The congregation was founded in 1824 in Cincinnati, at the time, a frontier town. On January 18, 1824, the Congregation Bene Israel was formally organized; those in attendance were Solomon Buckingham, David I. Johnson, Joseph Jonas, Samuel Jonas, Jonas Levy, Morris Moses, Phineas Moses, Simeon Moses, Solomon Moses and Morris Symonds. The congregants were primarily Spanish and Portuguese Jews who had immigrated from England. On January 8, 1830, the Ohio General Assembly granted the congregation a charter.

The leaders recognized the need for a synagogue and efforts were made to raise funds for a building. In 1836 the first home at Sixth and Broadway was consecrated. In 1852 another synagogue was built on the same site. The 1852 building was sold in 1870 to the Allen Temple AME Church.

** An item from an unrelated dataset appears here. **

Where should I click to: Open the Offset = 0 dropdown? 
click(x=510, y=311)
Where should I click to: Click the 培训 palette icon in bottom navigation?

On 27 August 1869, the congregation dedicated a large building at Eighth and Mound Streets.

In 1906 the congregation moved to the Neoclassical Rockdale Temple, designed by Cincinnati architect Rudolph Tietig (1877–1958). The 1906 building no longer exists.

Since 1969, the congregation has worshiped in a new synagogue at 8501 Ridge Road in Amberley Village. Dave Brubeck's cantata The Gates of Justice (1969) had its first performance at the new Rockdale Temple.

For thirty-one years readers or cantors conducted services. In 1855, Dr. Max Lilienthal was elected as the first permanent rabbi. Under Dr. Lilienthal's leadership many reforms were introduced into the previously orthodox service and the congregation was actively involved in the beginnings of the Reform movement. Since that time there have been nine rabbis; Rabbi Meredith Kahan now serves the congregation.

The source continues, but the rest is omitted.